Defendant's brief assails that opinion, especially with reference to our quotation from the case of Morford v. Pyle, Secretary of State, 53 S.D. 356, 220 N.W. 907.

It is insisted by defendant that the South Dakota opinion was based upon a statute unlike 13289, Pope's Digest, above quoted, in that the South Dakota statute requires a fuller certificate to be verified by the circulator of the petition than does our own statute, and requires the circulator to swear that the facts contained in his certificate are true, and not merely that he believes them to be true.

An analysis of our statute will show, however, that upon the vital point here at issue, our statute is not unlike that of South Dakota. Our statute requires the circulator to state only that "I believe that each has stated his name, residence, postoffice address and voting precinct correctly, and that each sigher is a legal voter of the State of Arkansas, . . ."

Concerning these facts just mentioned the circulator may state his belief that the signer gave his name, residence, postoffice address and voting precinct correctly, as he would have to depend upon the sigher for this information. But whether each signer had personally *Page 798 signed, and had done so in his presence, is a fact which he personally knows and does not depend upon information derived from the signer. The circulator is required to swear as a fact that the petitioner signed in his presence. He knows whether this is true or not, and however good his intentions may have been he committed a fraud in law when he swore to a fact not true.
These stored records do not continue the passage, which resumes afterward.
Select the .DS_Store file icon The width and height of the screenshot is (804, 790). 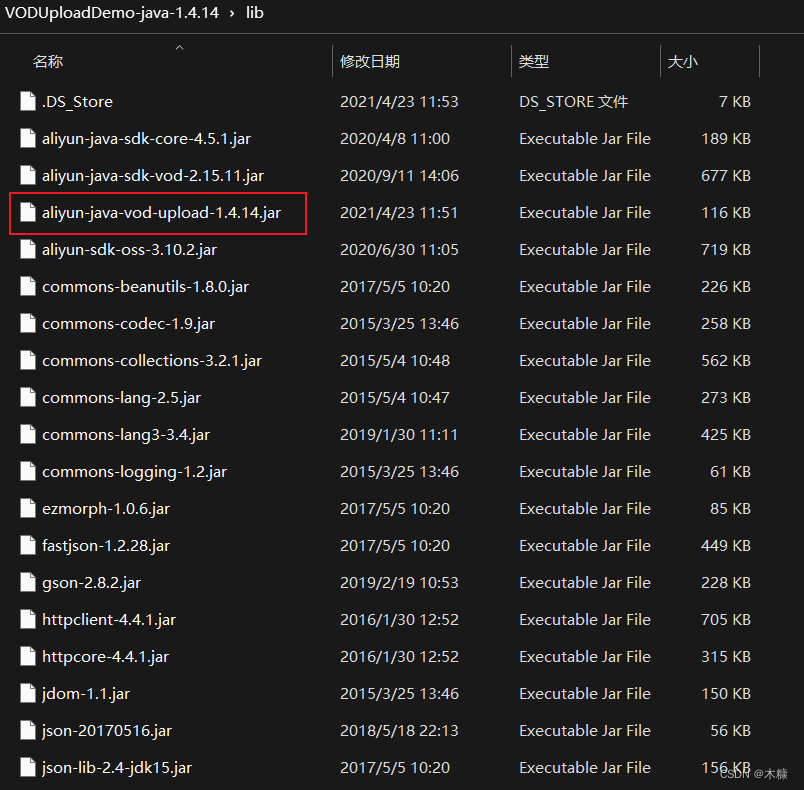point(27,101)
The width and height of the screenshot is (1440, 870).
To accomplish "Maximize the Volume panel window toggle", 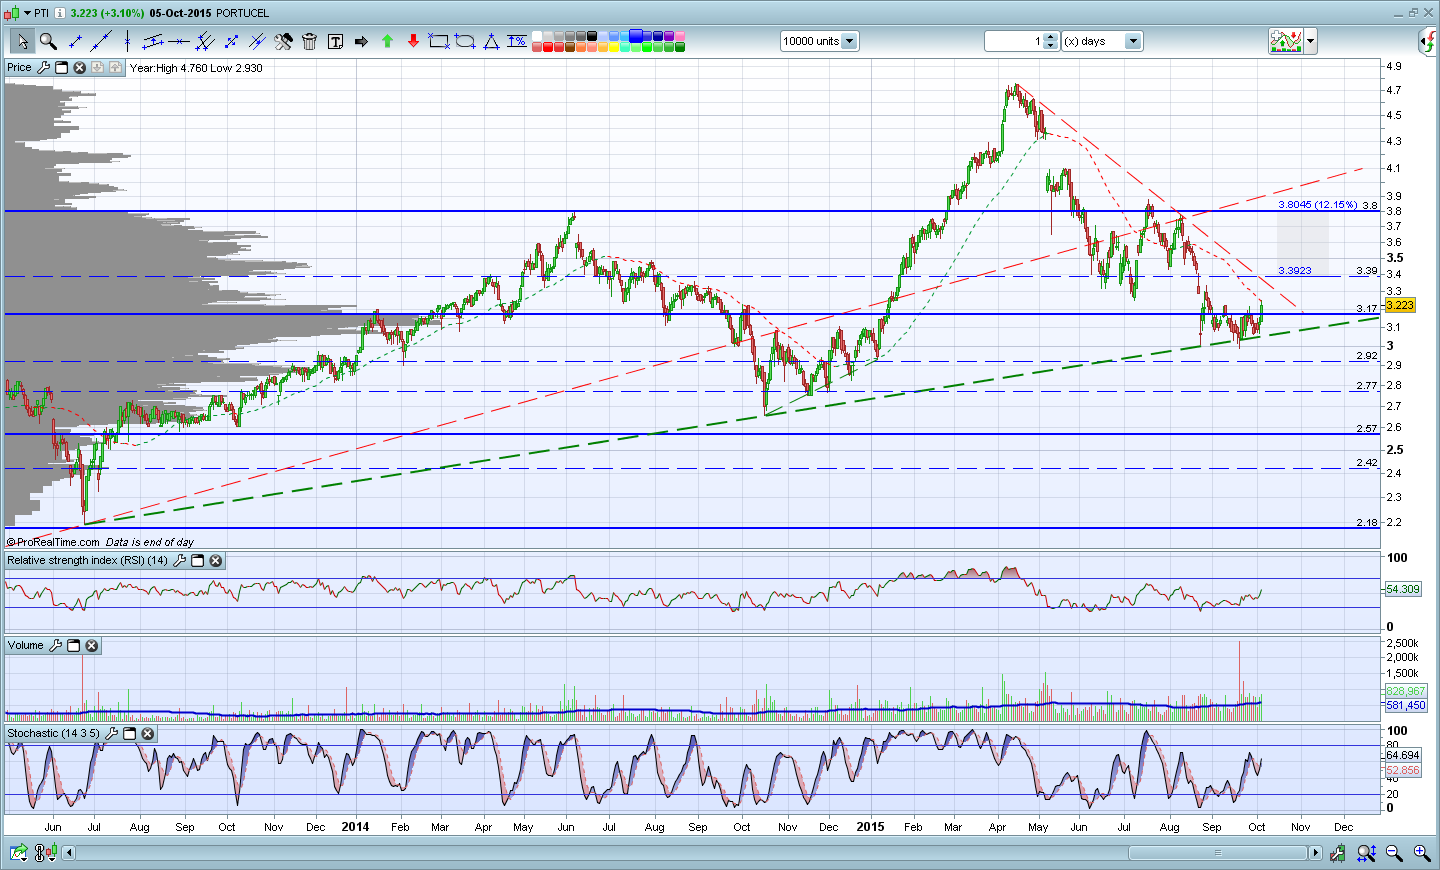I will [73, 646].
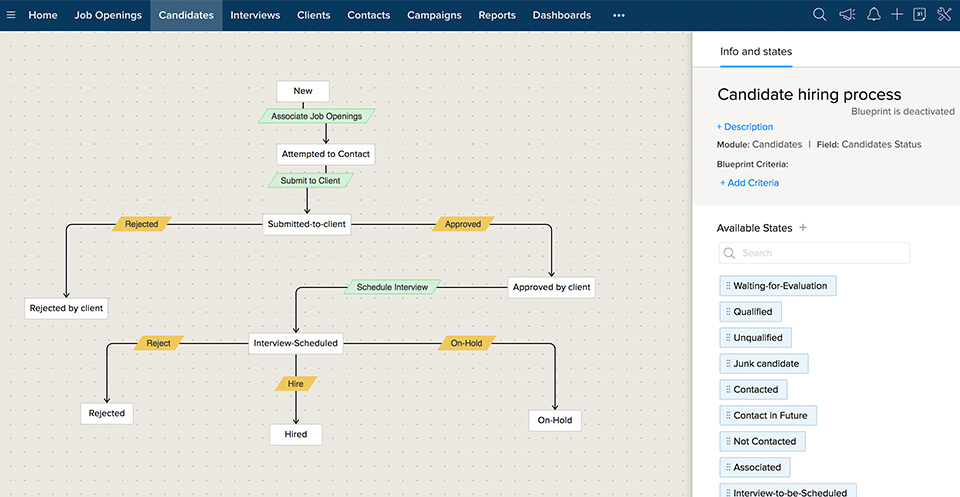The height and width of the screenshot is (497, 960).
Task: Expand more modules with ellipsis
Action: point(618,15)
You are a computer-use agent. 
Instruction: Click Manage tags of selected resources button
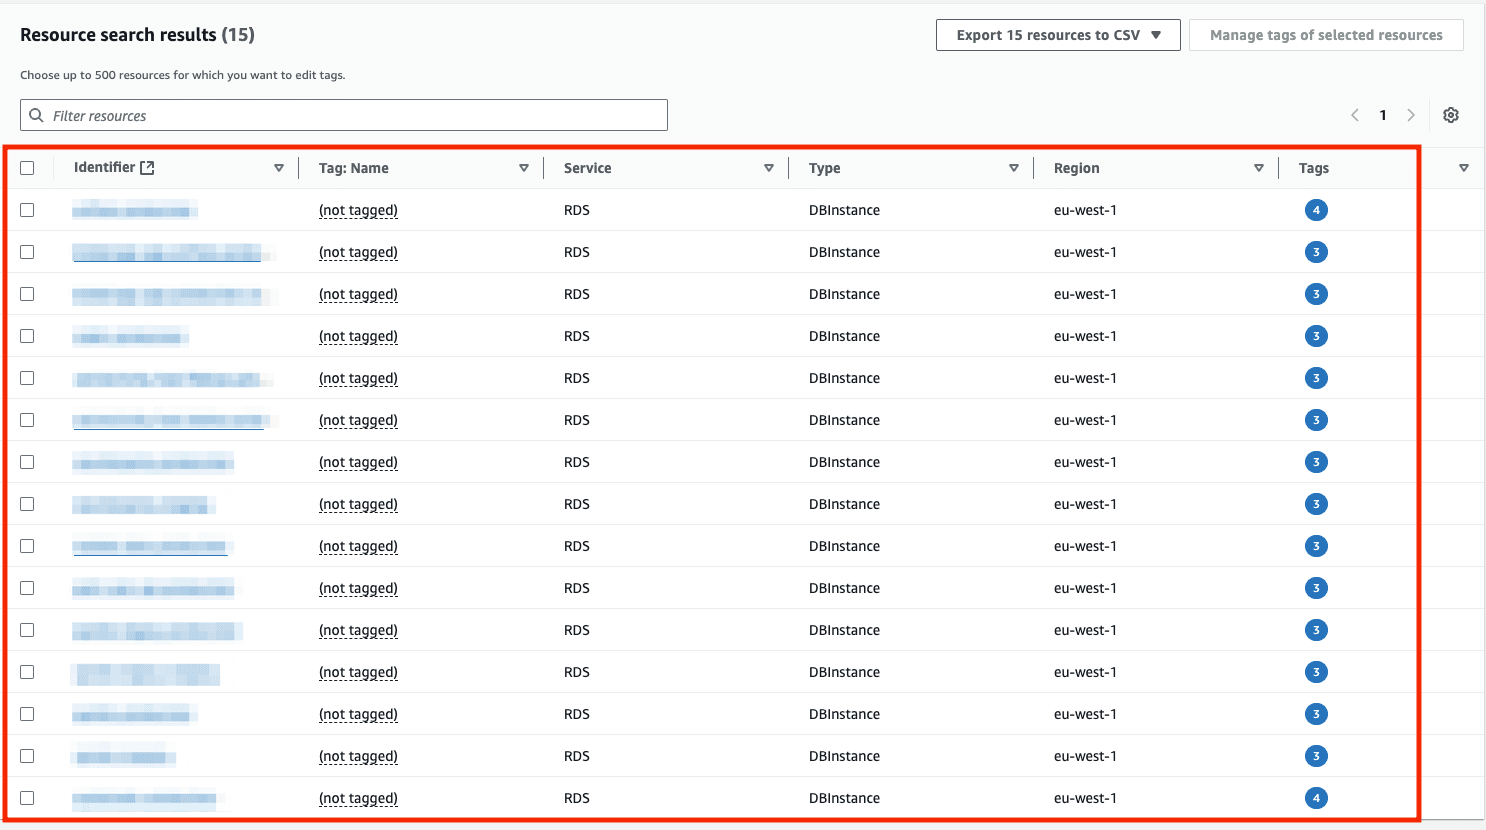pyautogui.click(x=1326, y=35)
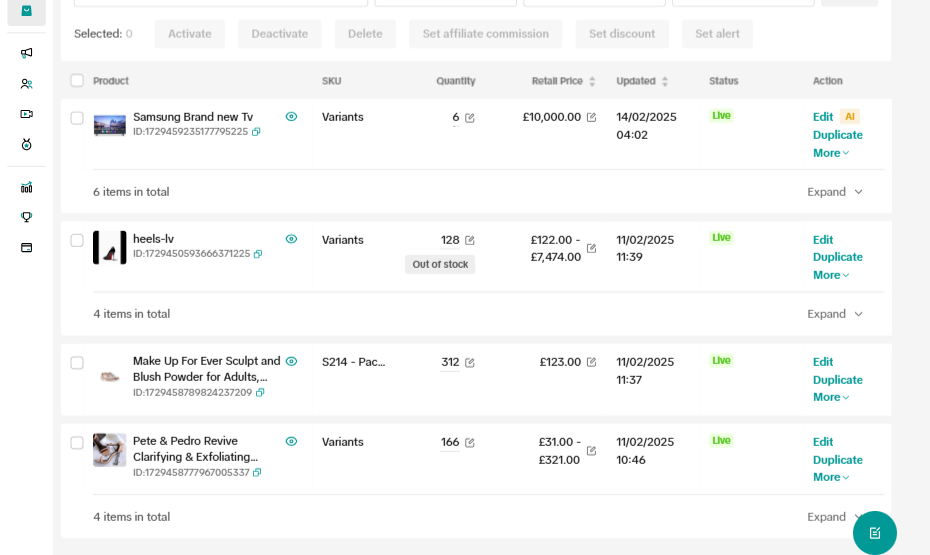
Task: Edit quantity pencil icon for heels-lv
Action: [x=470, y=240]
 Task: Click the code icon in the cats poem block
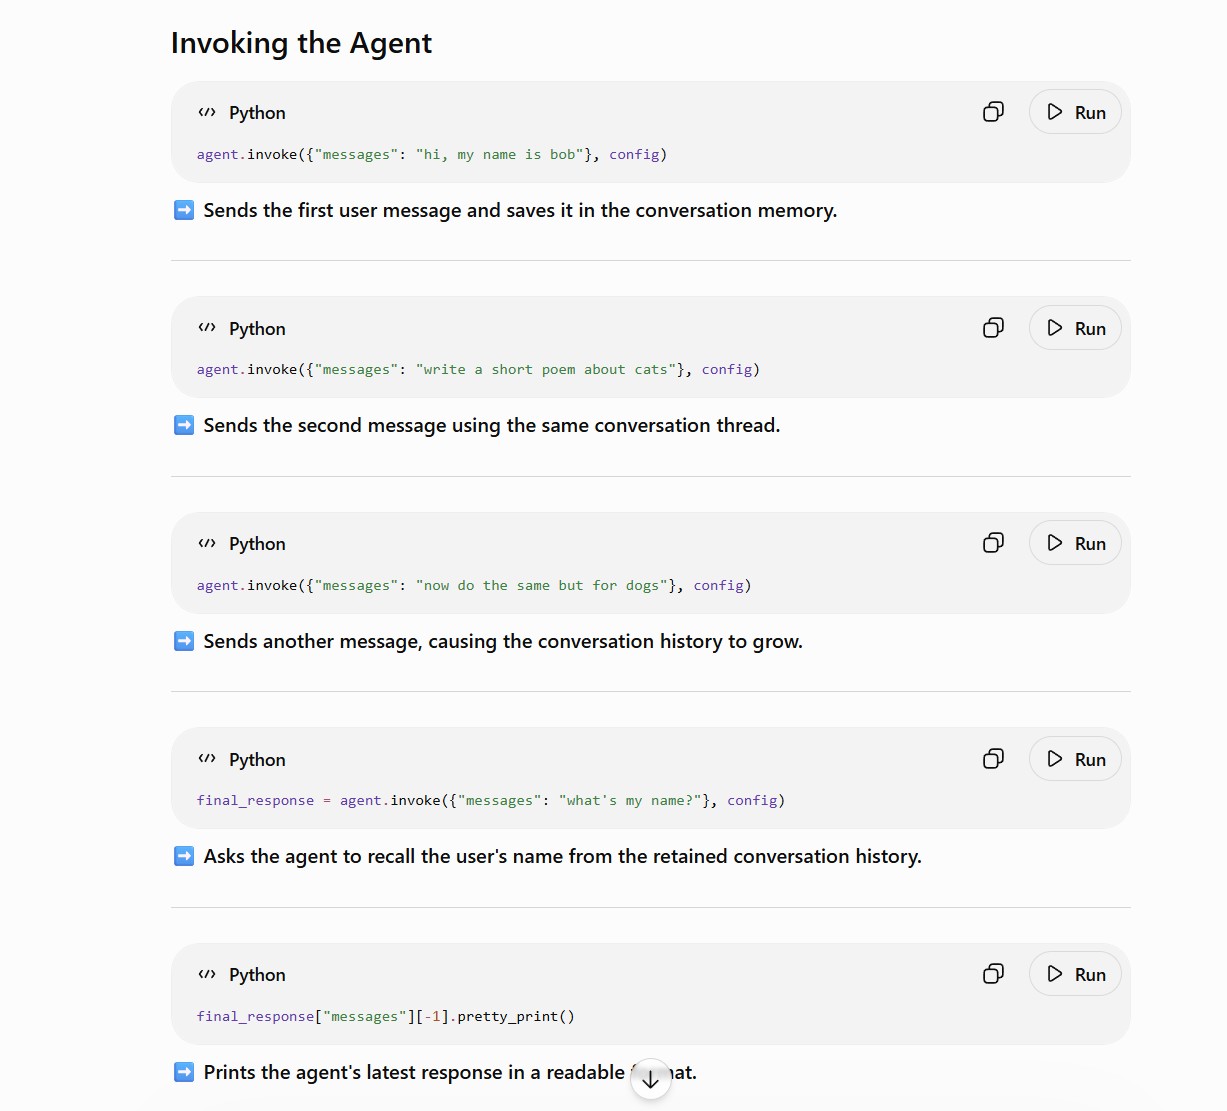(x=207, y=328)
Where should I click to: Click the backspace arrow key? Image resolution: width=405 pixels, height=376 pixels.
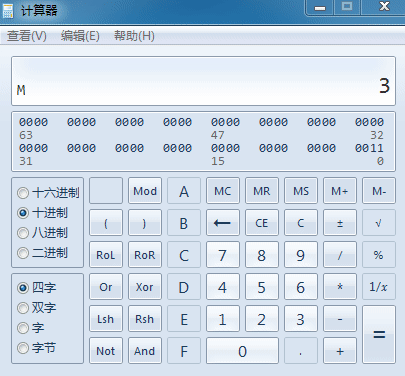click(223, 223)
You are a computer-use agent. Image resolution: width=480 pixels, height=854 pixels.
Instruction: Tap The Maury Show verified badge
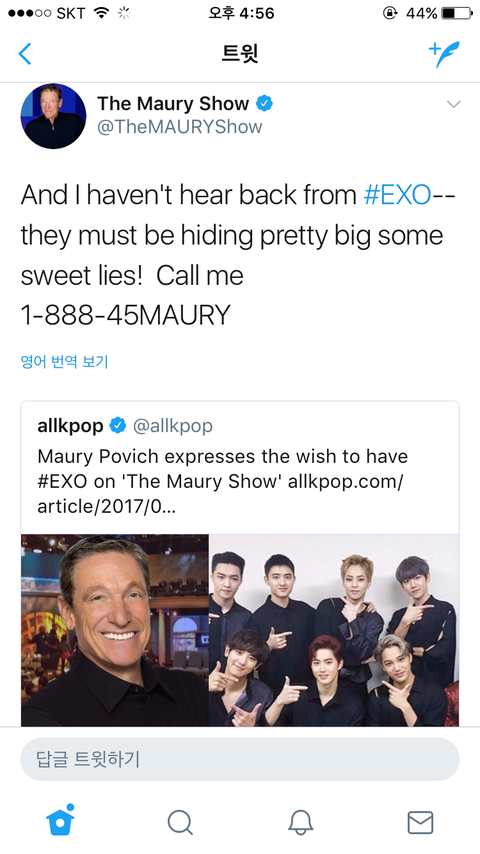[265, 103]
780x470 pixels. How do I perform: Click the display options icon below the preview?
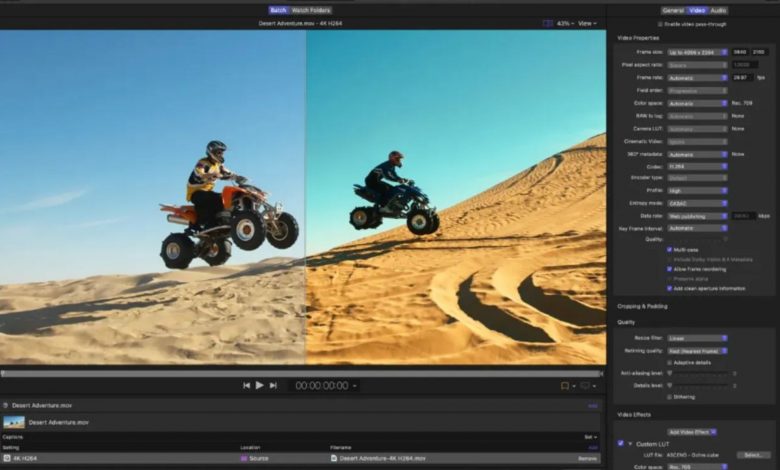pyautogui.click(x=587, y=385)
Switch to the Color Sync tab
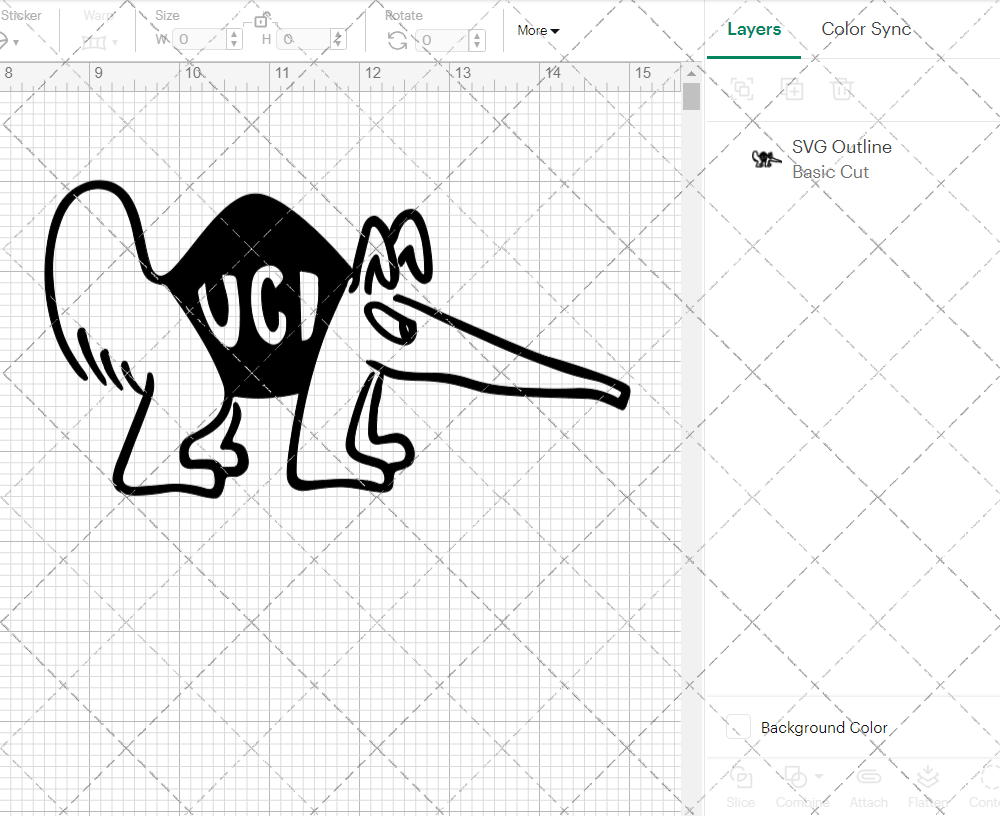1000x816 pixels. [x=866, y=29]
An affidavit conforming to 13289, Pope's Digest, appears as a part of each and all of the petitions filed in this cause. It will be observed that the affidavit is divided into two parts, and that a period separates the parts. In the first part the circulator is required to swear that the signer signed in his presence. A period completes that sentence, following which the circulator is permitted to swear that he believes that the signer stated his name, residence, postoffice address and voting precinct correctly. There is, therefore, no difference in essential respects between our statute and that of South Dakota, and the opinion of that court as to the effect of a false affidavit is applicable here, that effect being that all the names appearing upon a petition supported by a false affidavit must be stricken, and may not be counted.

The effect of these views is that the petitions do not contain enough names which may be counted to require the submission of the proposed act, and the writ of prohibition prayed should be granted.

I am authorized to say that Justices MEHAFFY and McHANEY concur in the views here expressed.